From this it is obvious that quite different concepts must be acquired in order to understand correctly descriptions of conditions in the spiritual world. You will therefore realize how difficult it is to coin in words of ordinary human language descriptions of the spiritual world that one would so gladly give. And you will realize too how essential it is that for many things the necessary preparatory understanding shall first have been created.

There is only one other matter to which I want to call attention. The question may arise: Why does anthroposophical literature describe in such a general sense what happens directly after death, in Kamaloca and in the realm of spirits (Devachan) and why is so little said about individual examples of clairvoyant vision? For it may well be believed that to observe a particular soul after death would be easier than to describe general conditions.

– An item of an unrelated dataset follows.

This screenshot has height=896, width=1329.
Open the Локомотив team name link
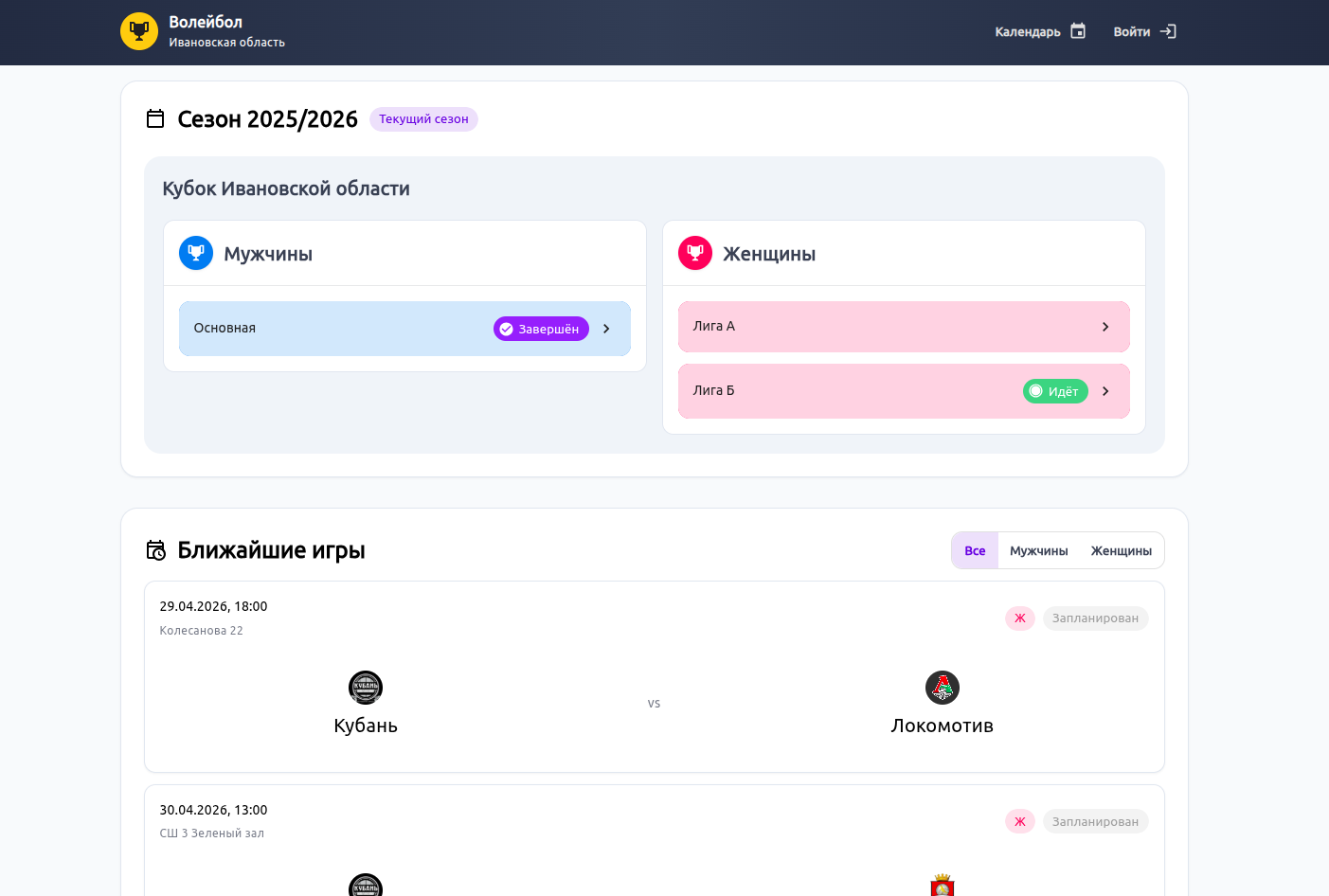(942, 726)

But it is not so. I will use a comparison to explain this.

It is easier for rightly developed clairvoyance to survey the broad, general conditions—such as the passage of the human soul through death, through Kamaloca and upwards into Devachan than to perceive some particular experience of an individual soul. In the physical world it is easier to have knowledge of phenomena that are subject to the influences of the great movements of the celestial bodies and more difficult in the case of irregular phenomena caused by those movements. Every one of you will be able to predict that the sun will rise tomorrow morning and set in the evening; but it is not so easy to know exactly what the weather will be. The same holds good for clairvoyance. The knowledge of conditions usually portrayed in the descriptions of the spiritual worlds—conditions which are first perceived in clairvoyant consciousness—is to be compared with the knowledge of the general course taken by the heavenly bodies. And one can always count upon the fact that the data of such knowledge will generally prove correct.

Particular happenings in the life between death and rebirth are like the weather conditions here on the earth—which are, of course, also subject to law, but difficult to know with certainty. At one place one cannot be sure what kind of weather there is at another. Here in Bergen it is difficult to know what the weather is in Berlin, but not the positions of the sun or the moon. A special development of the faculty of clairvoyance is required to follow the course of an individual life after death, for to do this is more difficult than to follow the general course taken by the human soul.

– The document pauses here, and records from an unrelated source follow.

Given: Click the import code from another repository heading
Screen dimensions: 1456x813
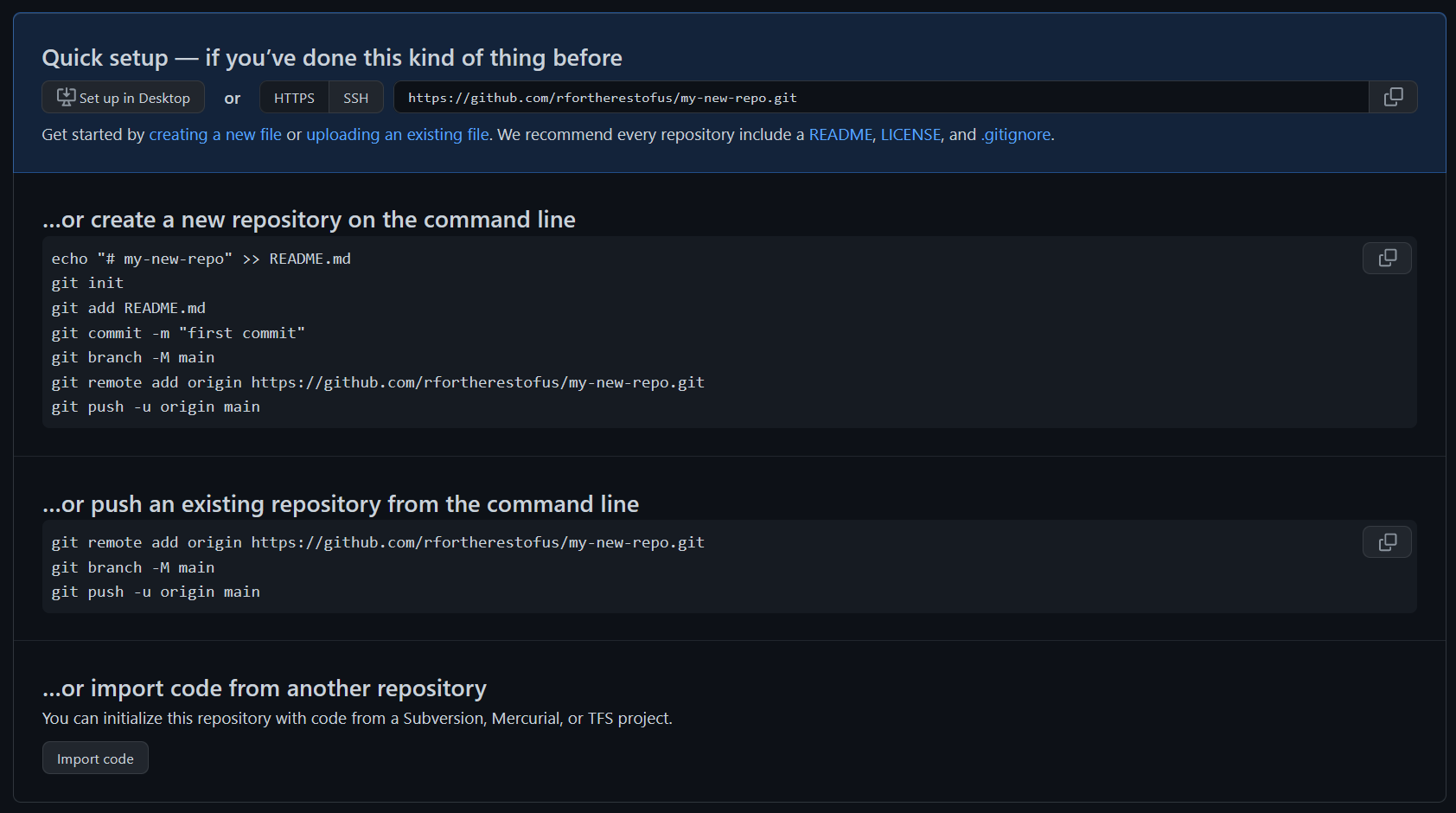Looking at the screenshot, I should point(265,688).
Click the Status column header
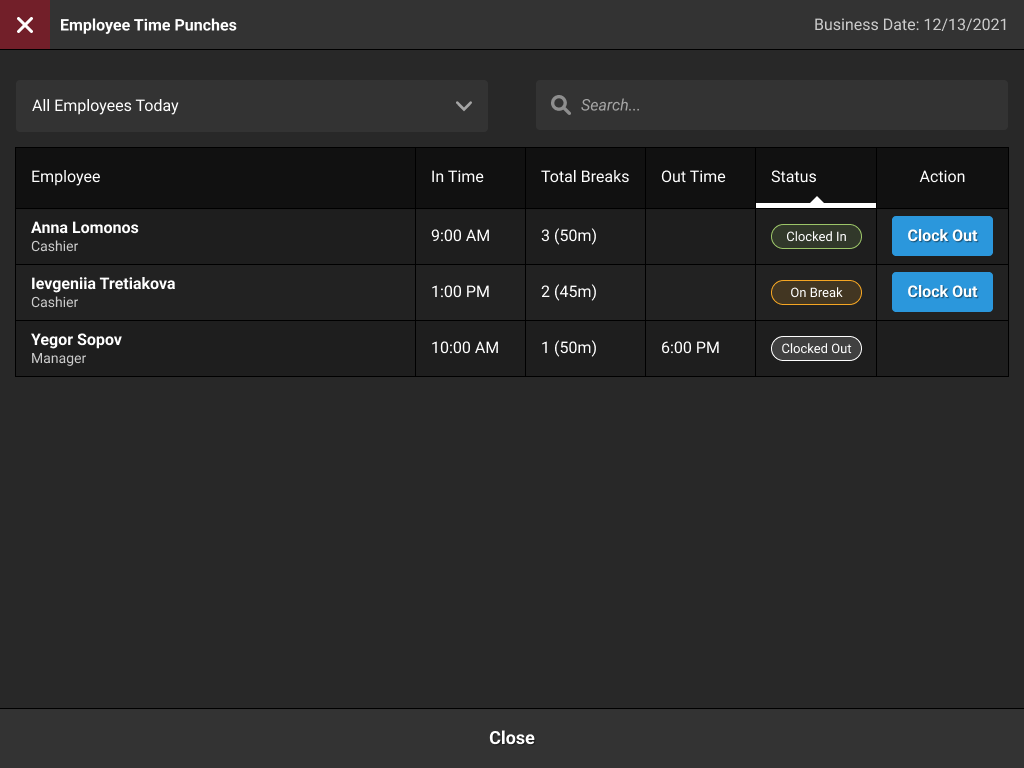Screen dimensions: 1024x768 [794, 177]
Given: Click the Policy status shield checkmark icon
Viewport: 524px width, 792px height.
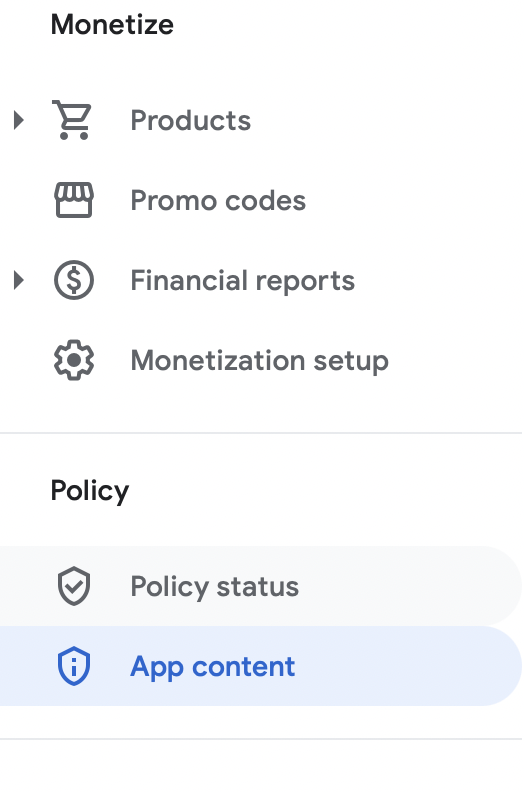Looking at the screenshot, I should pos(74,586).
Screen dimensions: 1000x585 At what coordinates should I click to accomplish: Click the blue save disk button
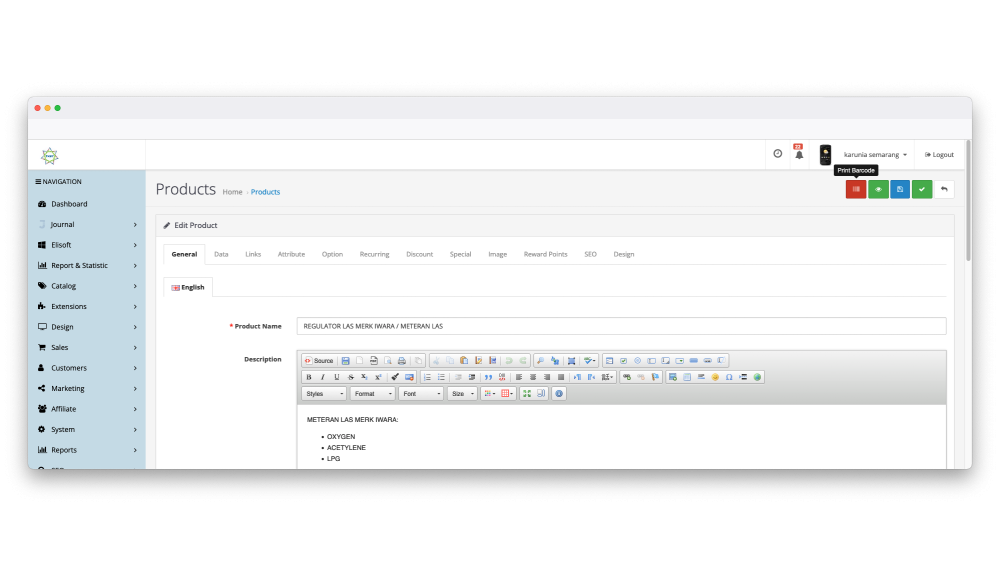900,189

On the right path, knowledge of the general conditions is acquired first, and only at the very end—if the necessary development has been achieved through training—knowledge of what would seem to be the easier. A man may have been able for some time to see conditions in Kamaloca or Devachan quite correctly and yet find it extremely difficult to see what time it is on the watch on his pocket. Things in the physical world present the greatest difficulty of all to clairvoyance.

In acquiring knowledge of the higher worlds it is exactly the opposite. Errors occur here because a certain natural clairvoyance still exists; this clairvoyance is unreliable and prone to all kinds of aberrations, but it may long have been present without its possessor having clairvoyant sight of the general conditions described in Anthroposophy, which are easier for the trained clairvoyant.

This is what I wanted to say to you today about the spiritual worlds. In the lecture tomorrow we will continue and to some extent deepen these studies.